Tenho um Samsung Galaxy S, acho que o primeiro dos Galaxys feitos para perder a competição com os iPhones. Ele é um celular legal, dá pra enfiar episódios de séries pra assistir no ônibus – um novo nível de farofice – encher de músicas, rodar alguns joguinhos do seu amigo Android, usar Twitter, e-mail e ler meu maravilhoso Google Reader. Acho que o mais legal é o Reader, pois o Android é o único sistema a ter os aplicativos oficiais do Google (eu acho), o que é uma babaquice. Mas como os tenho, não ligo.

O problema desse fone inteligente é que sua bateria acaba mais rápido que chocolate em mão de blogueiro e quase todo dia ficava sem meu aparelho na parte da noite. Gosto de andar de ônibus escutando música e, quando acho que está seguro, entrar no twitter, ler besteiras e acessar o Google Reader.

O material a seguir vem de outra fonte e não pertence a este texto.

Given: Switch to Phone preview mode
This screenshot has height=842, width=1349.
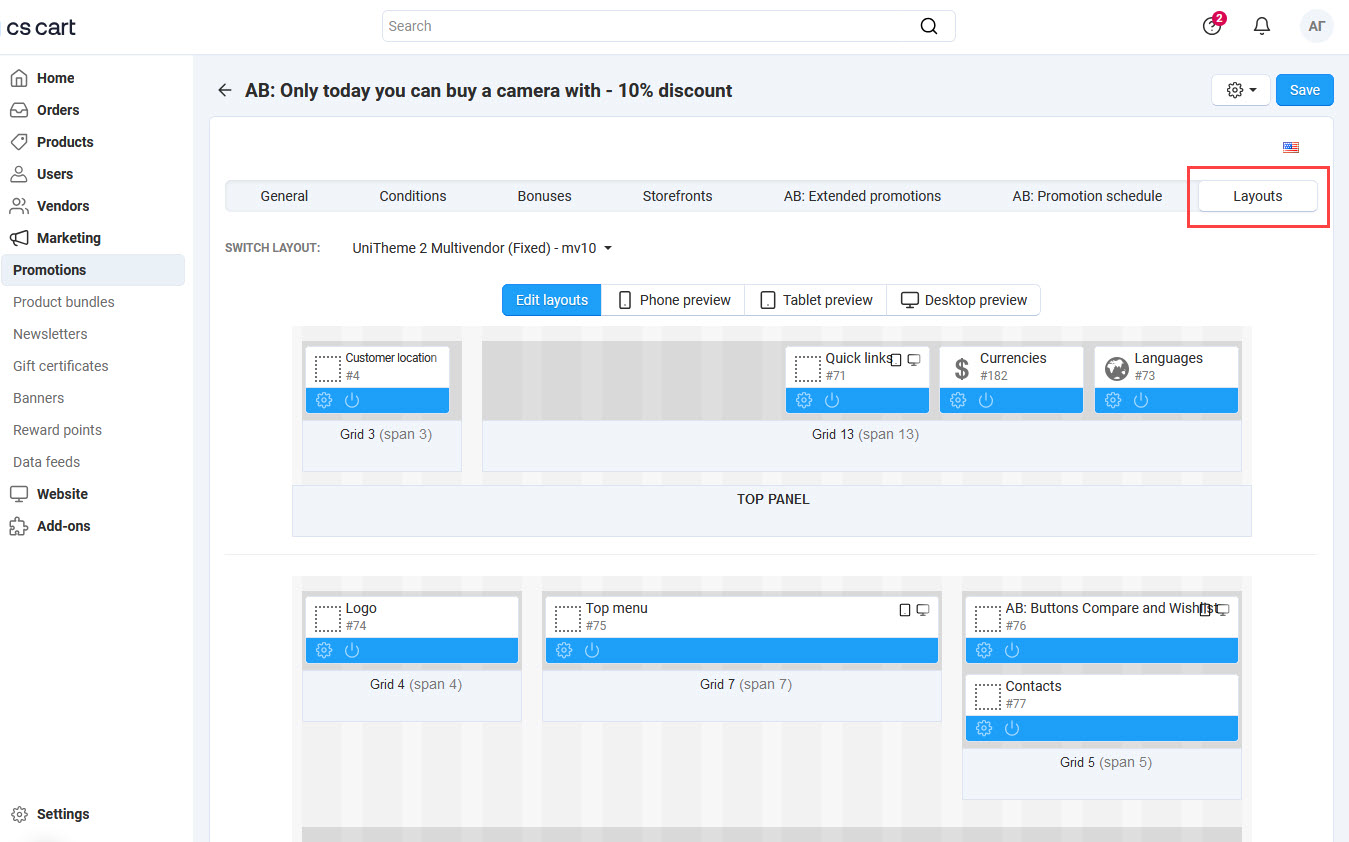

É uma vida triste, eu admito, mas gosto. Quando passar a segunda temporada de The West Wing para o Galaxy, ninguém vai me segurar.

Renata, minha noiva, ficou sabendo de uma solução para o esquema da bateria. Era só comprar outra bateria, um pouco maior, que te dava mais que o dobro de energia. Ela vinha com uma capinha que acompanhava o novo design. Estou cogitando adquirir essa maravilha tecnológica, que é barata nos sites do estrangeiro. Não sei e nem quero saber quanto custa aqui no brasil.

Não é que, nos últimos dias, descobri algo muito interessante que mudou completamente minha visão sobre o aparelho e me fez duvidar de minha inteligência? Tem uma opção do telefone que economiza energia poupando luz quando inativo. E outra de descanso de tela – essa eu já conhecia, mas havia deixado marcado para apagar em 10 minutos, o que não faz o menor sentido. Além disso, ao clicar uma única vez no botão power, a luz do aparelho se apaga automaticamente. Passei a fazer tudo isso, já são três horas da tarde e a bateria está quase cheia.

É uma vitória do povo contra o sistema.